Um dos sinais mais expressivos do avanço da civilização é o estabelecimento de regras jurídicas eficazes para o relacionamento entre os Estados. Quando as relações internacionais são regidas pelo direito, os conflitos de interesses são resolvidos por meios pacíficos, buscando soluções justas e com respeito recíproco entre os Estados envolvidos. Um dos pontos fundamentais desse avanço, que deve ser creditado, em grande parte, ao Brasil, pelo extraordinário desempenho de Rui Barbosa na Segunda Conferência da Paz de Haia, em 1907, é o respeito à igualdade de direitos de todos os Estados, sem a concessão de privilégios aos mais poderosos militar ou economicamente e sem degradar as relações internacionais, reduzindo-as a uma troca de favores entre governantes. A par disso, em defesa de sua própria soberania, mas também para salvaguarda do princípio da igualdade de direitos, que é de interesse universal, os Estados têm o dever de não abrir mão de seu direito à igualdade, que é parte de sua soberania, não aceitando acordos nem fazendo cortesias que impliquem uma renúncia a esse direito.

É importante e muito oportuno que isso seja lembrado agora, quando as autoridades brasileiras deverão decidir se deverá ser acolhido um pedido de asilo formulado pelo italiano Cesare Battisti, refugiado político que a Itália pretende que seja extraditado. Perseguido por suas atividades de jovem militante de um movimento político armado, há cerca de trinta anos, durante os chamados "anos de chumbo", quando direita e esquerda se confrontaram com extremos de radicalismo, Battisti refugiou-se primeiro na França, quando o governo Mitterrand ofereceu abrigo aos que desistissem da luta armada. Depois, quando um novo governo francês fez acordo com o governo italiano e em troca de algumas compensações prometeu entregar os refugiados, veio para o Brasil, onde vivia pacificamente com sua família, desenvolvendo sua atividade de escritor, com vários livros já publicados. Um dado importante é que Cesare Battisti é acusado pelo governo italiano de ter praticado quatro homicídios, o que ele sempre negou, tendo sido julgado e condenado à revelia, sem a possibilidade de exercer seu direito de defesa.
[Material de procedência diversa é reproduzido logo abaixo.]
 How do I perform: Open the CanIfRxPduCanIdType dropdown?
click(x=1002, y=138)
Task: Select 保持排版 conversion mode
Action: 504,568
Neste momento estão pendentes no Brasil um pedido de extradição formulado pelo governo italiano e um pedido de asilo, pelo reconhecimento de sua condição de refugiado, apresentado formalmente por Cesare Battisti. Cabe aqui lembrar que as atividades de que ele é acusado caracterizam, sem qualquer dúvida, crime político e a Constituição brasileira estabelece expressamente, no artigo 5º, inciso LII, que "não será concedida extradição de estrangeiro por crime político". Além disso, no artigo 4º, onde são enumerados os princípios que regem as relações internacionais do Brasil, consta, no inciso X, "concessão de asilo político". Comentando esse dispositivo, observa o eminente constitucionalista José Afonso da Silva que, pela Convenção sobre Asilo Político aprovada pela ONU, essa proteção a pessoas perseguidas por motivos políticos é considerada de caráter humanitário, ficando, assim, cada Estado com o direito de fixar suas regras sobre o assunto. Adverte, ainda, o eminente jurista, que o Estado ao qual é pedida a concessão do refúgio é quem deve fazer a qualificação jurídica dos fatos imputados ao requerente do asilo, pois "a tendência do Estado de origem do solicitante é de negar a natureza política do delito imputado e dos motivos da perseguição, para considerá-lo crime comum". Assim, pois, ambas as decisões, sobre o asilo e a extradição, devem ser rigorosamente pautadas pelos princípios e normas da Constituição brasileira, sem aceitar pressões das autoridades italianas e sem fazer concessões que configurem uma indigna subserviência do Estado brasileiro.